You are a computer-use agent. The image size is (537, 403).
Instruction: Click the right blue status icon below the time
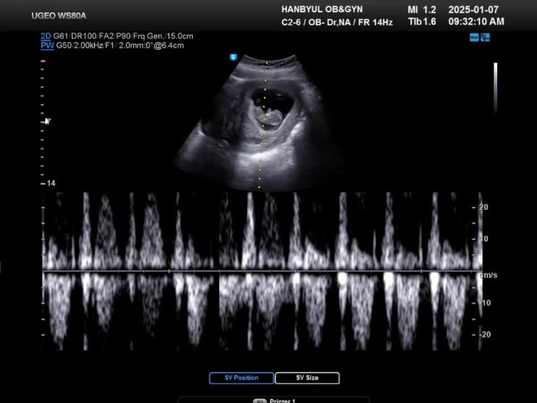(485, 37)

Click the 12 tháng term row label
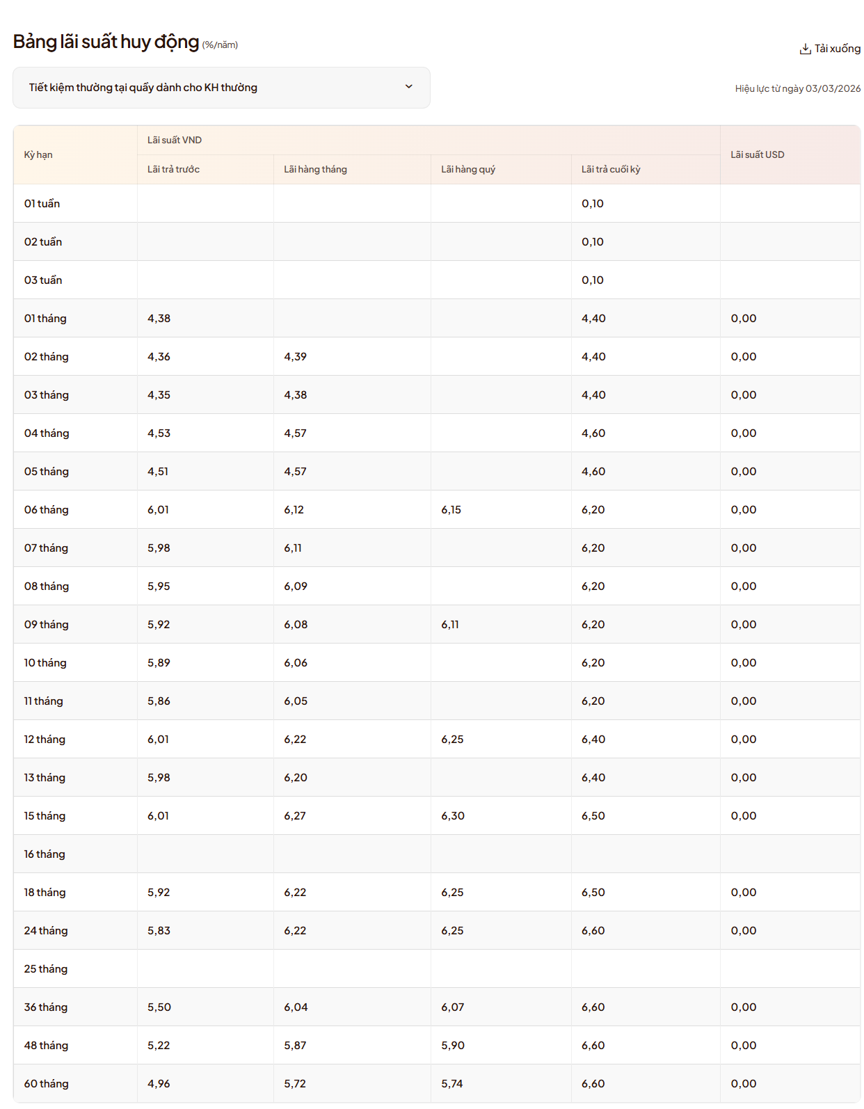coord(45,740)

GIVEN TASK:
Rewrite every line of the data above, requests included, and shift each coordinate in the answers by adding 118 to every number. Leave the pictures out.

FINAL RESULT:
You are a computer-use agent. The image size is (537, 403).
Instruction: Click the right blue status icon below the time
(603, 155)

Click the 12 tháng term row label
coord(163,858)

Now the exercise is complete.